List each line of the data that holds the string "agent", please.

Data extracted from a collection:
▼

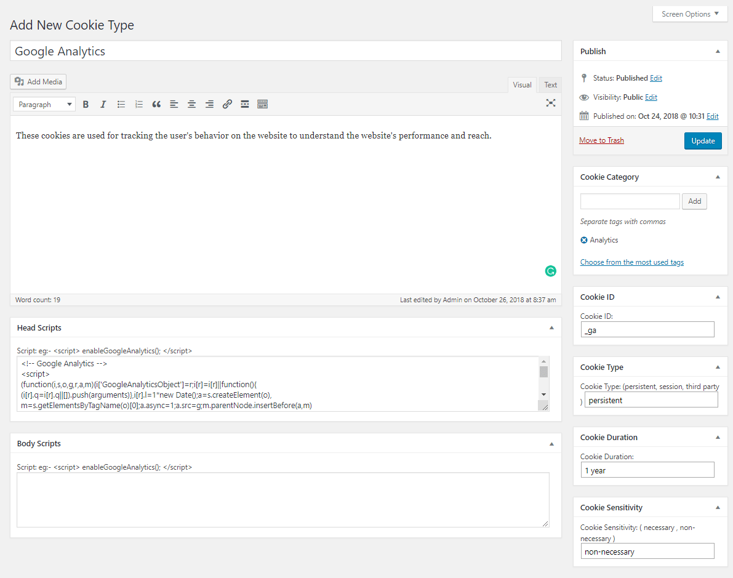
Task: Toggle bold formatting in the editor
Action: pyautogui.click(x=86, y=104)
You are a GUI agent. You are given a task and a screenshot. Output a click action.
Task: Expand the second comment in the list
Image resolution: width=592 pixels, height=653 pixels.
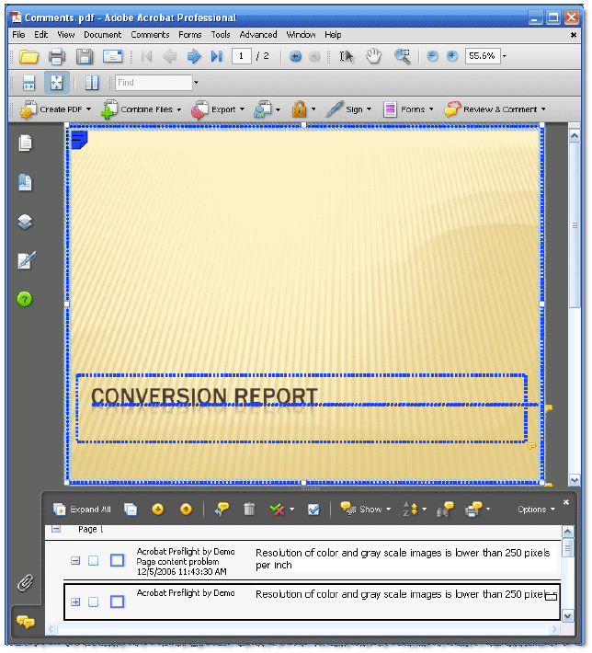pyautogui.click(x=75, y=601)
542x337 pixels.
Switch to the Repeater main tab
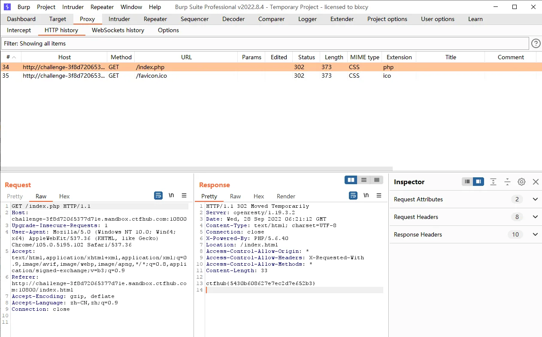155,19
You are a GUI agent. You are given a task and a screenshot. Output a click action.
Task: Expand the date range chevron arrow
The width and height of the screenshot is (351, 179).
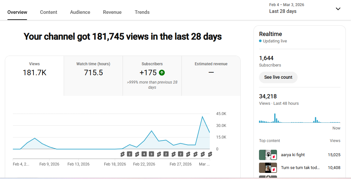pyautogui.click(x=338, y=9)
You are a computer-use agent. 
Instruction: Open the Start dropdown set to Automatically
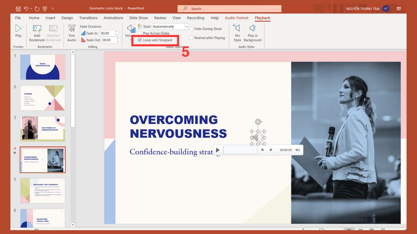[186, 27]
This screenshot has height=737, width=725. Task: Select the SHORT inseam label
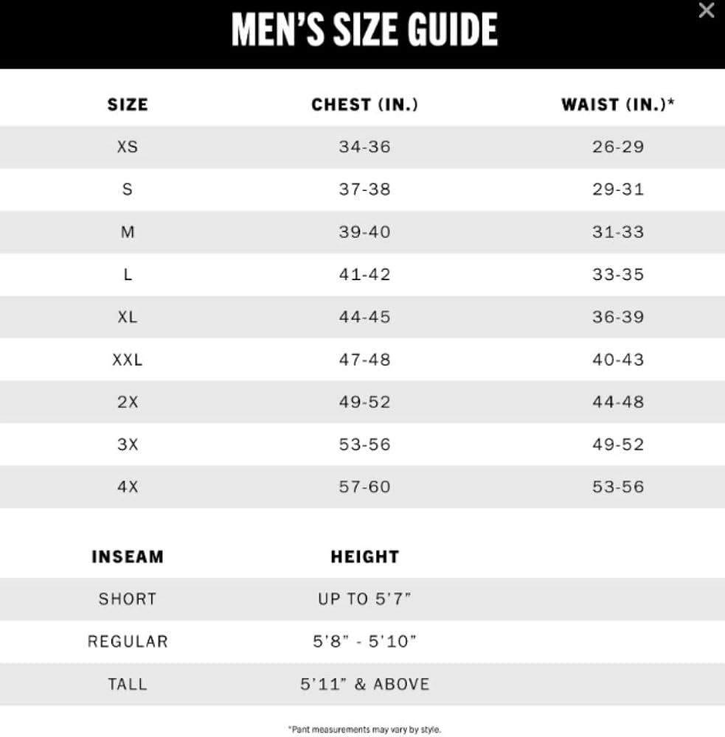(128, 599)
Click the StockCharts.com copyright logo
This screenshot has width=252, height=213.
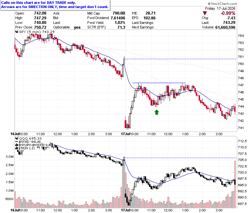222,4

▲
▼

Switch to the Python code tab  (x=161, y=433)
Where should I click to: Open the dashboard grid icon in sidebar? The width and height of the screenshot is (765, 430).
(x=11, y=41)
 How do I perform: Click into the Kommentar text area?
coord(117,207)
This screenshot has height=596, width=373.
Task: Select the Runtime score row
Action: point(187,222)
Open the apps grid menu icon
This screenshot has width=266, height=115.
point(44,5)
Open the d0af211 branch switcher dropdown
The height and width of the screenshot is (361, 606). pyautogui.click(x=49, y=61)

▲
▼

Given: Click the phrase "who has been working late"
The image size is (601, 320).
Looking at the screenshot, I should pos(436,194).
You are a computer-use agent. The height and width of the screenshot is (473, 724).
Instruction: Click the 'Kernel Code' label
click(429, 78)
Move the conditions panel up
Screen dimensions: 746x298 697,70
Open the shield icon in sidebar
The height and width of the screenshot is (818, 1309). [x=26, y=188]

▲

» Response below:
You are a GUI agent. You are given a task and a screenshot. Output a click action.
You are a GUI agent. You are given a task and a screenshot. Output a click action.
You are a computer-use agent. 
You are a computer-use agent. The height and width of the screenshot is (473, 724).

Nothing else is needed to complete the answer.